Photo Courtesy Free AF

Free AF’s rise in popularity coincides with a new social movement: being sober-curious. A 2022 survey by the dating app Bumble found that “dry dating” is a fast-growing trend. Bumble U.K. reported 62% of users believed sober dating would help them form better connections. In the U.S., 25% of people said they drank less than in pre-pandemic times. 

It’s explained by the lockdown restricting people’s access to bars and restaurants, turning to more outdoor, socially-distanced, sober activities.

“We wanted AF to be meaningful and make the world a little better by making not drinking cool,” King explained.

A Nielsen survey noted that non-alcoholic beverage sales grew by 33%. The sober-curious movement has people, especially young people, drinking less while continuing the sensation of meeting a date for drinks or having a park picnic with friends, all while without spirits.

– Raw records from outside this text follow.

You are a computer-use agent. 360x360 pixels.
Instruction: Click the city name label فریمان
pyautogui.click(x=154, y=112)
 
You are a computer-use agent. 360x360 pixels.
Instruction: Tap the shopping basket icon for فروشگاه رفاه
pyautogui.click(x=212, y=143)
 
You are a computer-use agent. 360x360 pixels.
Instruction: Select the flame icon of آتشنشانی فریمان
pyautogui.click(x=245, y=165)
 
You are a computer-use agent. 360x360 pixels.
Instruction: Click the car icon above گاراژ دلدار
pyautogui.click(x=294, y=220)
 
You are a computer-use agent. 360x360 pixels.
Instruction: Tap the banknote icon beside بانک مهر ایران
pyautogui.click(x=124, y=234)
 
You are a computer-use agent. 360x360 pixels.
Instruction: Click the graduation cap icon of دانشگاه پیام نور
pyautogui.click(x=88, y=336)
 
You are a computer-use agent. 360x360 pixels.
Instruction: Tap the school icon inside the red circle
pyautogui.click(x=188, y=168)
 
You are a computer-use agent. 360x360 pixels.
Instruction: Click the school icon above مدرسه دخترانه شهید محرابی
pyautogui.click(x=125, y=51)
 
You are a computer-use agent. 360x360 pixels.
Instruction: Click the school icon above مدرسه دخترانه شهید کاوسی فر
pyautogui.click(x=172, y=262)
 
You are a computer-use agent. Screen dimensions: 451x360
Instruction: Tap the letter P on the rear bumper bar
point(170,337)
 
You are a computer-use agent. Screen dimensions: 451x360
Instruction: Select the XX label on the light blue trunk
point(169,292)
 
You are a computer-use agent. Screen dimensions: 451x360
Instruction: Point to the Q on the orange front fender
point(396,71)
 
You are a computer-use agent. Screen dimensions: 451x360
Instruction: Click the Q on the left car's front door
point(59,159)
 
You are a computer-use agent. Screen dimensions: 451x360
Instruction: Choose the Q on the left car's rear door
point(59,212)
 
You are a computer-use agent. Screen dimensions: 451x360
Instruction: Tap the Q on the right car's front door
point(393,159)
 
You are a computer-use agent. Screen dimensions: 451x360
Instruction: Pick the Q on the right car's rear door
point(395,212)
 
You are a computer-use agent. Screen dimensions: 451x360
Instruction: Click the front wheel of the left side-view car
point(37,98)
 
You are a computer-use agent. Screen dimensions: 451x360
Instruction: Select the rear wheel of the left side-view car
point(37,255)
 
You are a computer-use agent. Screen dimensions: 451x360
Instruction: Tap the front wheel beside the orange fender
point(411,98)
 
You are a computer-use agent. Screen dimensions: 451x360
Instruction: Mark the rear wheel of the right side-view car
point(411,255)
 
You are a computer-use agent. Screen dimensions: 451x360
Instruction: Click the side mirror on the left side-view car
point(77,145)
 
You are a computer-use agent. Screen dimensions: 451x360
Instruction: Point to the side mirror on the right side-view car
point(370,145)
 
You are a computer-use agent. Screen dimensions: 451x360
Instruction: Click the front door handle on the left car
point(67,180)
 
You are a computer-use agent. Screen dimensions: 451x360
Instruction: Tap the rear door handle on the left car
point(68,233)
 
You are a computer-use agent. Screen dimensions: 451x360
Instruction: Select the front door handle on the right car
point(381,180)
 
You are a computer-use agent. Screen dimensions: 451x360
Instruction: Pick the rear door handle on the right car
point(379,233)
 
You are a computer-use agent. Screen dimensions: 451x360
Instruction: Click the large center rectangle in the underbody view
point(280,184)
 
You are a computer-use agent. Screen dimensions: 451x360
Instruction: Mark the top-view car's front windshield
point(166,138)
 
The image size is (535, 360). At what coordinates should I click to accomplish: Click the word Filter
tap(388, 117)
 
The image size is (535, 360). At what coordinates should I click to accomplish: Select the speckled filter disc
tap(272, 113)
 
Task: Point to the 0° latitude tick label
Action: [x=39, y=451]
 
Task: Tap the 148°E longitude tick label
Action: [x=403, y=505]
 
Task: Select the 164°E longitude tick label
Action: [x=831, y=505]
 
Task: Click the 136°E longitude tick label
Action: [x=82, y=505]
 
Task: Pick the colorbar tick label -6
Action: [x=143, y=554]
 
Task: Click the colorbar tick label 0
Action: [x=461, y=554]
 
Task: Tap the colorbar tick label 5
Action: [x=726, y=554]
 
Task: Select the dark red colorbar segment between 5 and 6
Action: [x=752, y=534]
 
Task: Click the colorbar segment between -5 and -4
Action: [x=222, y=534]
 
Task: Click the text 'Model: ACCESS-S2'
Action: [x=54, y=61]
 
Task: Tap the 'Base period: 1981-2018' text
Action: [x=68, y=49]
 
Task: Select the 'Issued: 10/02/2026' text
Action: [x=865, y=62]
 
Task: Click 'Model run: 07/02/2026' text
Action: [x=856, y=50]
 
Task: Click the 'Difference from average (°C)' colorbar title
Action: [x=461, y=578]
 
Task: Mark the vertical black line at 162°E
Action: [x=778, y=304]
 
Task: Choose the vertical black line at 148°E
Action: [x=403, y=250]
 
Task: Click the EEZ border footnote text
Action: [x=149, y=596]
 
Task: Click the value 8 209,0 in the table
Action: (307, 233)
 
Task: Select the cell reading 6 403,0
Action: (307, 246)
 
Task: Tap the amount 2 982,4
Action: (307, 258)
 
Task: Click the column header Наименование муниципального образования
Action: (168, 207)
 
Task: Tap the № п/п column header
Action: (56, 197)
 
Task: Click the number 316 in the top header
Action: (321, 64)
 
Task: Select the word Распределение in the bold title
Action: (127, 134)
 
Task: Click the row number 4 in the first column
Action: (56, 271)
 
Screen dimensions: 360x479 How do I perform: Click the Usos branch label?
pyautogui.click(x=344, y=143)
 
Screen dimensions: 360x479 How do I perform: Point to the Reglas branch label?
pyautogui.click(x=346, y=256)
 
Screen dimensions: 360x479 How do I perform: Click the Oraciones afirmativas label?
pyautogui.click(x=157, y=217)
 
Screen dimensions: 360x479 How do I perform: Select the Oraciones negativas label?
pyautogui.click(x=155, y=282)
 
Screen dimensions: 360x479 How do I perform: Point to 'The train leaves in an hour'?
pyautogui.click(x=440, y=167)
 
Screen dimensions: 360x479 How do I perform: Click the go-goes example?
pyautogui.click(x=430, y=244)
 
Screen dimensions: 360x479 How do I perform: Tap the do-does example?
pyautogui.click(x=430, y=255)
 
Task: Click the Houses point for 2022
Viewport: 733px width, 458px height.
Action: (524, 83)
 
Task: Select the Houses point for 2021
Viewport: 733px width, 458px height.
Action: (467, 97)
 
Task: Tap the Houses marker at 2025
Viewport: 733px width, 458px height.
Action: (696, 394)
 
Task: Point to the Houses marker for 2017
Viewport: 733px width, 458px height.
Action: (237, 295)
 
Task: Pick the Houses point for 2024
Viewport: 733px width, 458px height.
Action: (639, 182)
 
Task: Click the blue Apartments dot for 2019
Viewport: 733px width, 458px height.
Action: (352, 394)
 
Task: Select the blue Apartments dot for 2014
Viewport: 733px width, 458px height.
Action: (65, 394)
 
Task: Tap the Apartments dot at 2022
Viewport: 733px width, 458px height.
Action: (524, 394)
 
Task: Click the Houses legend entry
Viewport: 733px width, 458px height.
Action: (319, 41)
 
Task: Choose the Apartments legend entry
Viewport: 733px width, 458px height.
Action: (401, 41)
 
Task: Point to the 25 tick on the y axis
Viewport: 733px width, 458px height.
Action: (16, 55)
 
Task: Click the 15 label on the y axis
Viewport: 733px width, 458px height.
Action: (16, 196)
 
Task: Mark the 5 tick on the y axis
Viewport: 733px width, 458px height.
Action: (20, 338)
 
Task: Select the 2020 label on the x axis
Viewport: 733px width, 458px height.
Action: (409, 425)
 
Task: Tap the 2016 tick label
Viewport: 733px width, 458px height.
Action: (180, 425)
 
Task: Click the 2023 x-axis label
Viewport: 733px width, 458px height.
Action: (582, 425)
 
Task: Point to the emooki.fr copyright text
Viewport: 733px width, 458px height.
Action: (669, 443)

That’s where Free AF comes in. You can drink a Paloma or vodka spritz without getting tipsy or hungover. 

King’s work in social enterprise and no-alcohol beverages has been getting good feedback. She told Consensus Free AF is creating positive conversations through platforms like the company’s Drunk AF podcast and partnering with media outlets to publish articles about the growth of the sober curious movement. 

“AF is seen as the leading voice of the no/lo category in New Zealand, and we hope to replicate this in the U.S.,” King said.